Not really! According to ESET, it can sometimes accidentally detect internal IP traffic from a router or other device as a possible threat. This was definitely the case for me because the IP was the local IP. If you receive a message and your IP address falls into one of the following ranges, then this is just internal traffic and there is nothing to worry about:
192.168.xx 10.xxx 172.16. xx at 172.31.xx
If it is not your local IP, please scroll down for further instructions. First, I’ll show you what to do if it’s a local IP address. Open ESET Smart Security and go to the Advanced Settings dialog. Expand Network, then Personal Firewall and click Rules and Zones.
Click the Configure button in the Zone and Rule Editor section and go to the Zones tab. Now click on “Address is excluded from active protection (IDS)” and click “Change”.
Then the zone configuration dialog box appears, and here you want to click “Add IPv4 Address”.
Now enter the IP address that was specified when the ESET threat was detected.
Press the OK button several times to return completely to the main program.

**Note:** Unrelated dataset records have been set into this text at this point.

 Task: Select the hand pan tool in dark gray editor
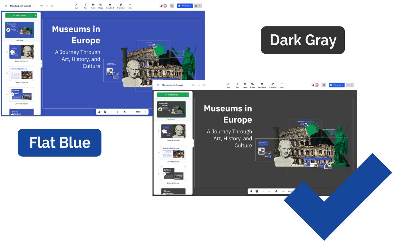251,191
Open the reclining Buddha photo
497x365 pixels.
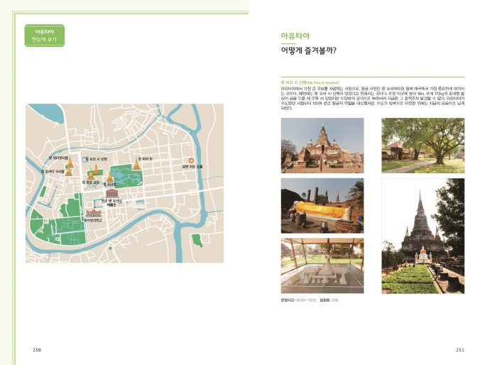tap(322, 205)
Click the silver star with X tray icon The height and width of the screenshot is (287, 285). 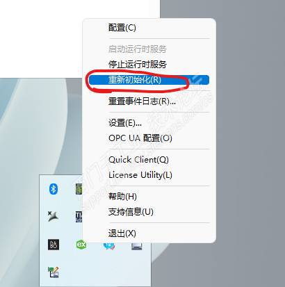(53, 216)
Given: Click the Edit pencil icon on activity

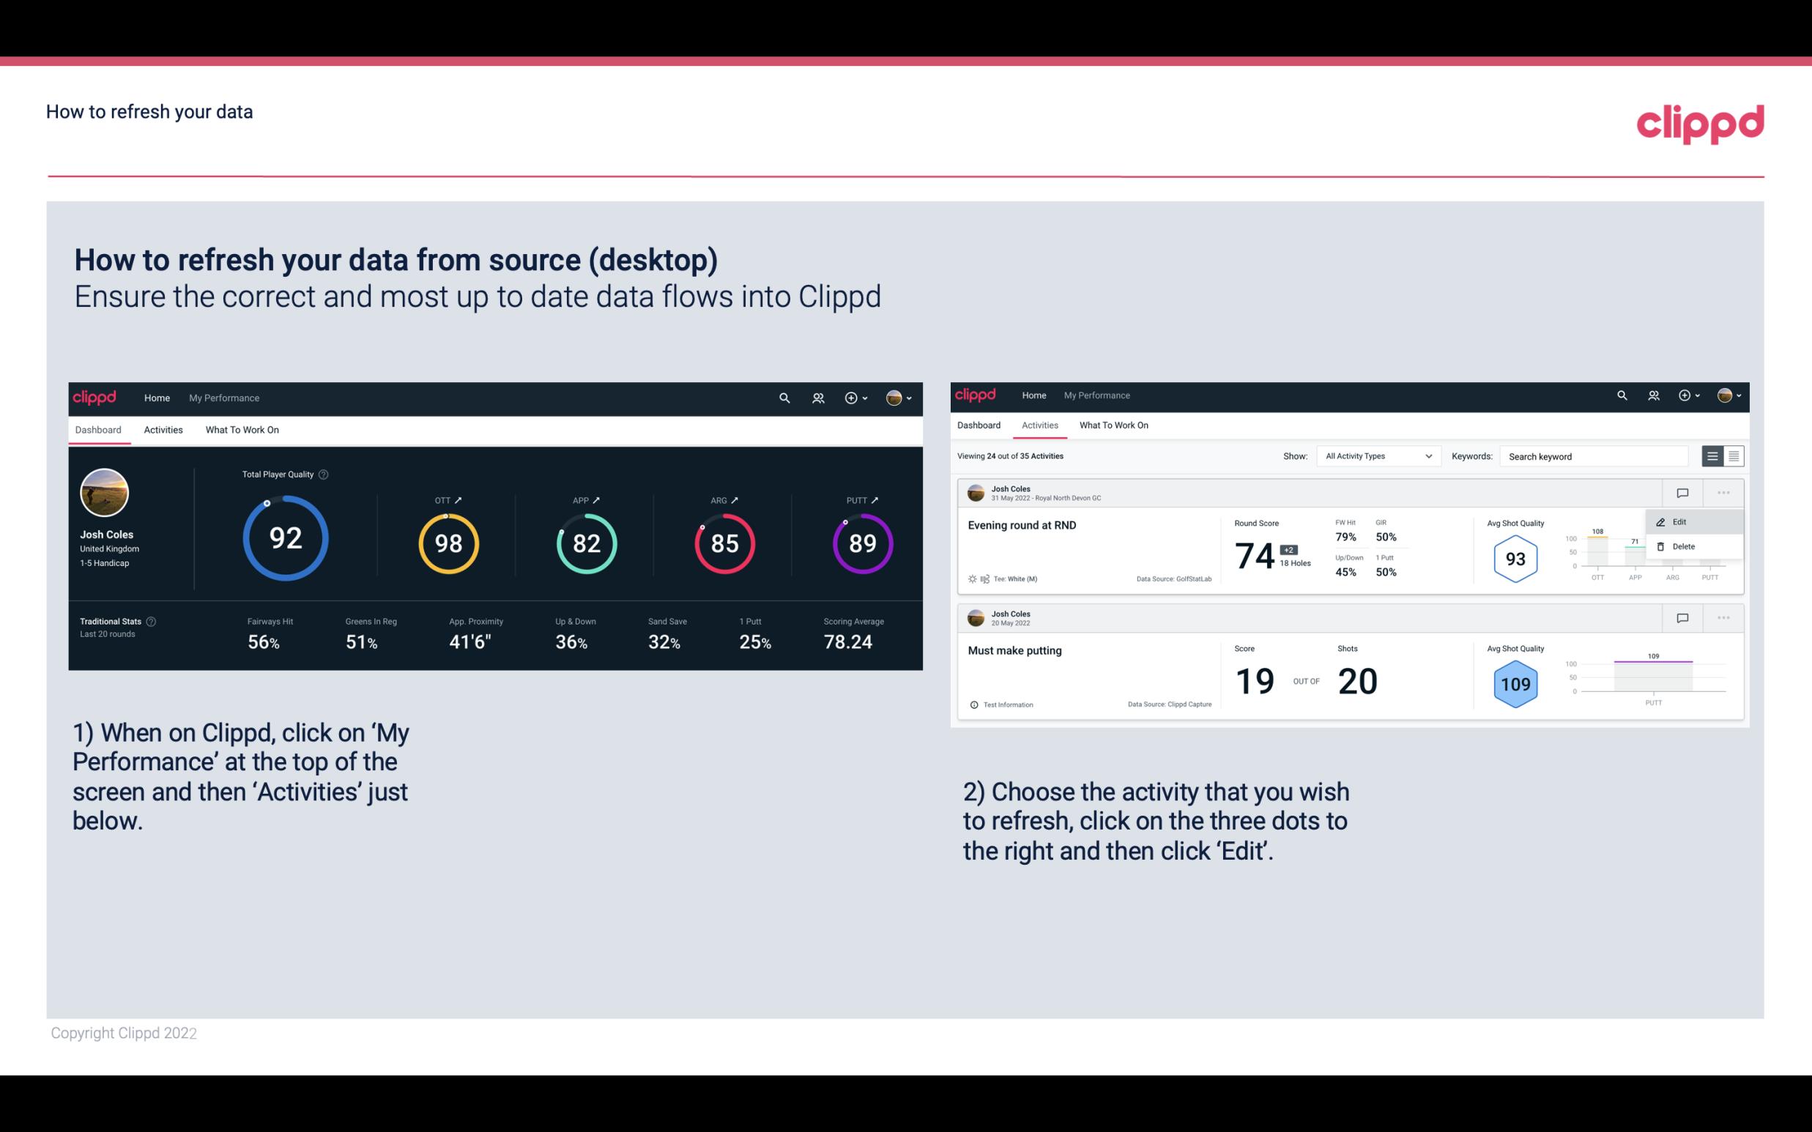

You should no longer receive threat reports of DNS poisoning attacks originating from this local IP address. If this is not your local IP address, it means that you may actually be a victim of DNS spoofing! In this case, you need to reset the Windows Hosts file and clear the DNS cache on your system.
ESET has created an EXE file that you can simply download and run to restore the original Hosts file and clear the DNS cache.
If you don’t want to use their EXE for any reason, you can also use the following Fix It download from Microsoft to repair the Hosts file:
To manually flush the DNS cache on a Windows PC, open a command prompt and enter the following line:
ipconfig / flushdns
Usually most people never fall victim to DNS spoofing, and it might be a good idea to disable ESET firewall and just use Windows Firewall. I’ve personally found that this causes too many false positives and ends up scaring people more than it actually protects them. Enjoy!